John-Great to hear you're alive.Photos are cool-More needed of you looking pink.Not sure on the green van/skip lorry thing-comfy?Found some odd things in your room which I've posted to your sister.Funny how there’re no wine bottles to recycle now you've gone.Monty ;)

Anonymous said...

Glad to see they've gone for camouflaged transport for your trip.

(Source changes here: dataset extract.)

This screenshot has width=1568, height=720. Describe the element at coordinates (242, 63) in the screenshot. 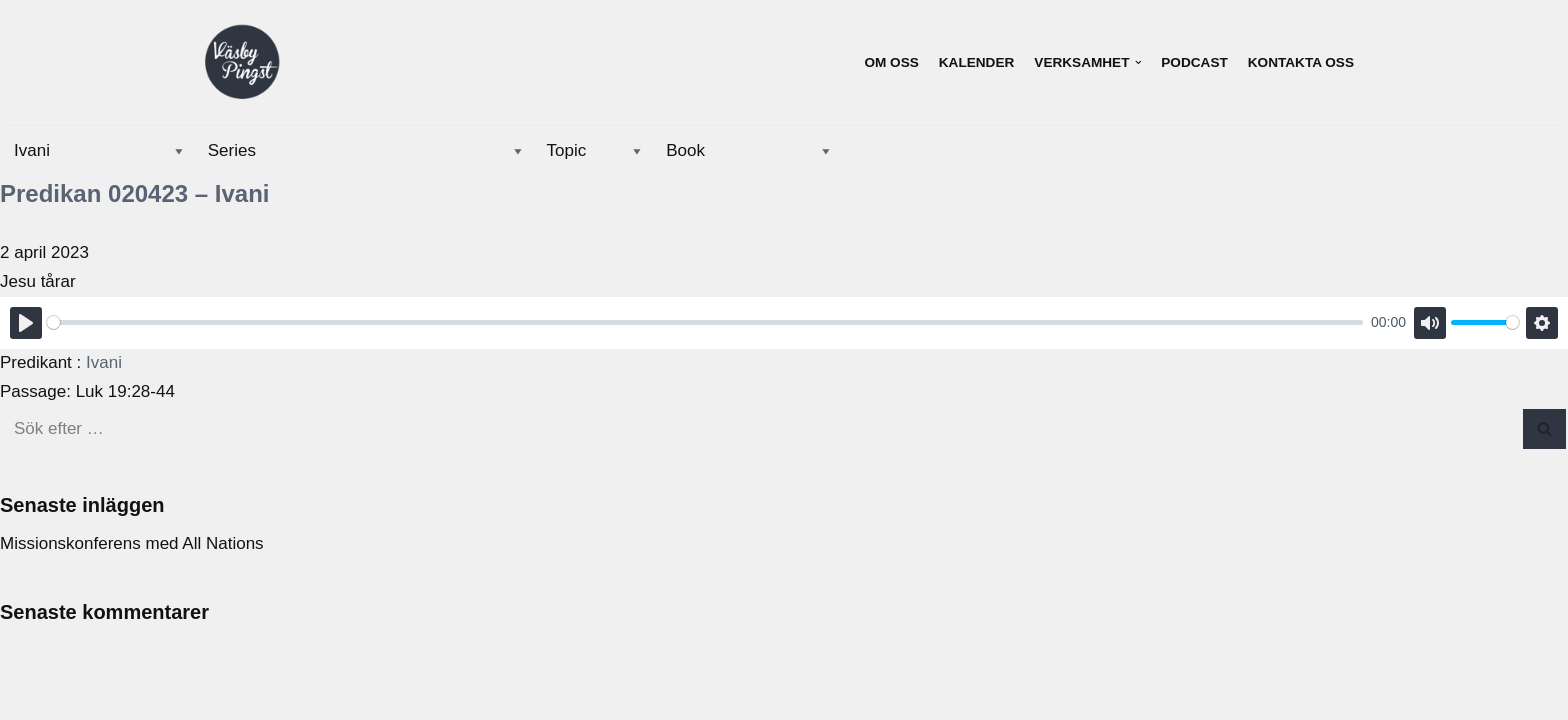

I see `[Väsby Pingst]` at that location.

Just as well you're away for a canny stint as your Leo Sayer and Gilbert O'Sullivan hating sister would be more than happy to do you serious damage. She'd probably feed you chopped up Kate Bush albums as she hates her as well. Could be something to do with the high pitched wailing. Tho there must be a lot of that in Morocco

You didn't mention if they allowed you on the bus with 6 months worth of bog roll either. Is there a portaloo on board or just a shovell

Anonymous said...

Pity you can't break off and shoot over to Oz. They are looking for a big sod to hold a bat in front of 3 wooden sticks with a bit of wood across top to stop them getting knacked - and stand a chance of winning a box of burnt wood embers.

Eileen Clare said...

Hi John

Trip looks fantastic so far. Everyone sends their love. Think Kieran must have some of your genes as he eats all day, now 3ft3 and is mad as a fish

xx

Anonymous said...

Good to see that everyone on the trip is as mad and as entertaining as J.R!
Excellent blogg, lovely to see some photographic evidence of my little brothers continuing existence, thank-you.

Good luck from J.R's fan club in deepest, darkest Orkney.